Exemplos de aliteração como esse pululam em todo o cancioneiro nacional brasileiro. Muito dessa magia se deve à particular fonética da língua portuguesa. Poderíamos aqui citar ainda trechos sacados do mestre Chico Buarque, como o genial fragmento da canção Biscate “Quem que te mandou tomar conhaque com o tíquete que te dei pro leite?” (em espanhol, “¿Qiuén te mandó tomar coñac con el vale que te di para leche?”) ou o caso clássico da canção Januária, moça tão encantadora que “até o mar faz maré cheia pra chegar mais perto dela” (em espanhol, “hasta el mar sube la marea para estar cerca de ella”), na qual o compositor faz uso do “CH” português para simular o barulho das ondas.

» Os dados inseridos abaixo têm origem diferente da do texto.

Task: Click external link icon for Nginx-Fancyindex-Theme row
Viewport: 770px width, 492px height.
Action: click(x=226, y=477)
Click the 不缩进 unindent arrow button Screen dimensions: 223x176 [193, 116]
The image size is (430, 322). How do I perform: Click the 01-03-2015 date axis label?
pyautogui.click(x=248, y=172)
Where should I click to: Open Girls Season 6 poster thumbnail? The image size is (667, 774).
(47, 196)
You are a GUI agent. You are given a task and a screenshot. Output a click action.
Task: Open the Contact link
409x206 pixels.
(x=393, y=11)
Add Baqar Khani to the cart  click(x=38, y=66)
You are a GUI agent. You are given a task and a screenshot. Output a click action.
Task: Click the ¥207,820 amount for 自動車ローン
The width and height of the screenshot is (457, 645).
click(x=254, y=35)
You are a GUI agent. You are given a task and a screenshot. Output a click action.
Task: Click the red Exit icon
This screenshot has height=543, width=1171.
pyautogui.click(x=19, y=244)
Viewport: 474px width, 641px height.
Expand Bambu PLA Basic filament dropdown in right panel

Para seu deleite, me vejo obrigado a deixar aqui também os links para essas duas pérolas. O primeiro deles, Biscate, com Chico Buarque e Gal Costa; o segundo, Januária, com Chico.

Cervantes já observava, séculos atrás, que “o português é um espanhol sem ossos”. Essa afirmação se refere claramente à fonética. Realmente, o português, por sua grande variedade de sons, oferece ao ouvinte uma linha melódica ondulada, onde a nasalização se combina aos diversos fonemas “chiados”, aos profusos diminutivos e outras particularidades fonéticas. Curiosamente, quando pensamos no idioma “sem ossos” comentado por Cervantes, isso nos remete a algo brando, mole, de articulação muito mais maleável quando comparada à articulação de um idioma mais “duro”, como poderiam ser o espanhol, o inglês ou o alemão.

Não me arriscarei aqui a concluir categoricamente que o português é o idioma da ginga, mas tenho cá pra mim a firme convicção de que a variedade e o tipo de sons proporcionados pela língua portuguesa se prestam perfeitamente ao remelexo e ao balançar das cadeiras, típicos do samba, da bossa e do pagode.

Nesse sentido, estudar português é quase como aprender a ter um instrumento de percussão natural dentro de seu aparelho fonador. Para finalizar, desafio o amigo leitor hispanofalante a experimentar essa sensação pronunciando em voz alta “qual é o penchi qui chi penteia”. ¿Qué tal te ha salido?